PASSAGE:
This week I’m on the podcast wagon. I don’t actually have one myself, but I know many who do. It’s yet another tool for positioning as an expert, nurturing a community that you own, and developing a personal connection with your tribe
Did you know?
- 67 million Americans listen to podcasts monthly.
- Podcast fans listen to 5 shows per week.
- The average listening subscribes to 6 podcasts.
- 85% of listeners listen to all (or most of) a podcast.
- Podcast listeners skew less young.
- Growth has been steady with year over year increases of 10-20%.
If you have a podcast, or are thinking of putting one out, be warned that they are a lot of work, and really only worth pursuing if it’s a long-term commitment. But, there IS a way to benefit by the growth of podcasts even if you don’t have one, and that’s to be guest interviewed on one. This can be particularly effective if the host has a large listening and subscriber base. And it’s even more appealing if you come from a complimentary position of strength – offering something that audience finds useful, while not directly competing with the host’s business. The key here is shop around and figure out who that might be, and then work towards nurturing a relationship, which might offer you the opportunity in the future.
Tips to become a podcast guest
1. Search for top podcasts in your industry. Then do your research. Is it your target audience? Do they appear to have guests? How often to they broadcast? How long has it been around?

TASKS TO PERFORM:
• a. According to the podcast passage, how many Americans listen to podcasts each month?
• b. Retype the podcast passage word for word, starting at "This week I’m" and continuing down to "to podcasts monthly.".
The data after this point is separate from the podcast passage.

EXTRACTED DATA:

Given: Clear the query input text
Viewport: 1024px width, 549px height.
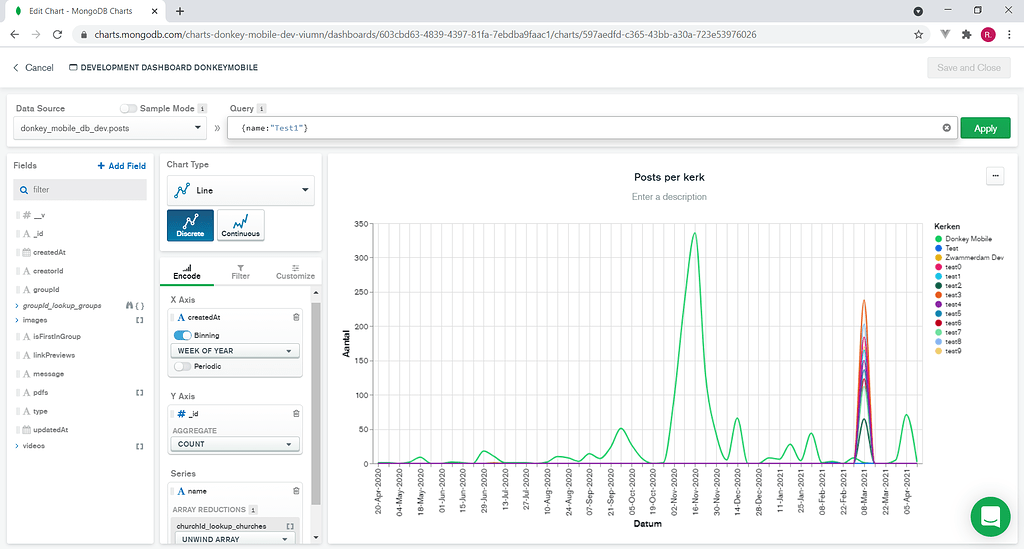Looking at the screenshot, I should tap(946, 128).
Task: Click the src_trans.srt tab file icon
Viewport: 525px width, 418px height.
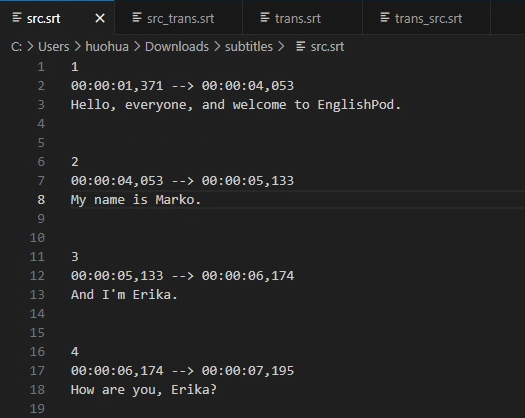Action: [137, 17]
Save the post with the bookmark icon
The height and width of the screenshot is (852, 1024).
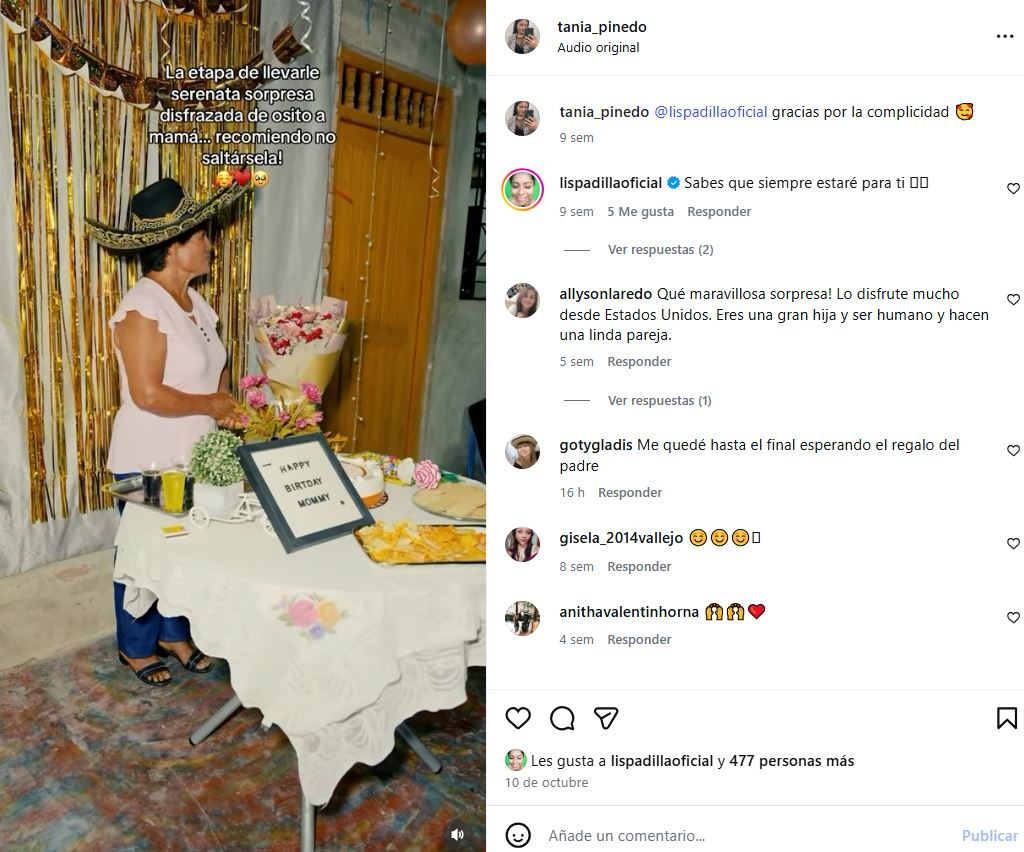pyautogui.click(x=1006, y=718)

---

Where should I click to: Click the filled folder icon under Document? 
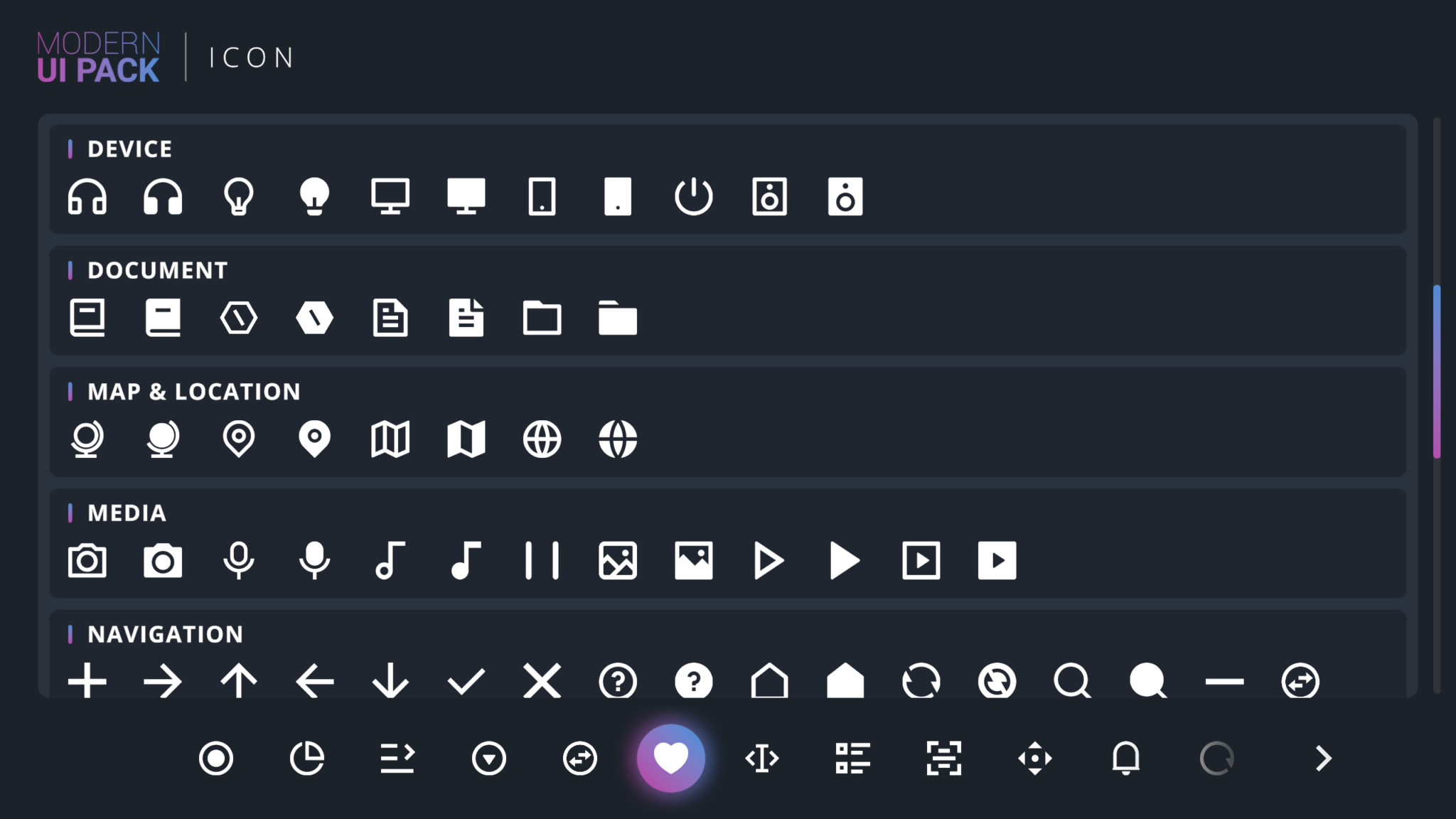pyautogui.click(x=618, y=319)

SOLUTION SET:
• a. 67 million

• b.
This week I’m on the podcast wagon. I don’t actually have one myself, but I know many who do. It’s yet another tool for positioning as an expert, nurturing a community that you own, and developing a personal connection with your tribe
Did you know?
- 67 million Americans listen to podcasts monthly.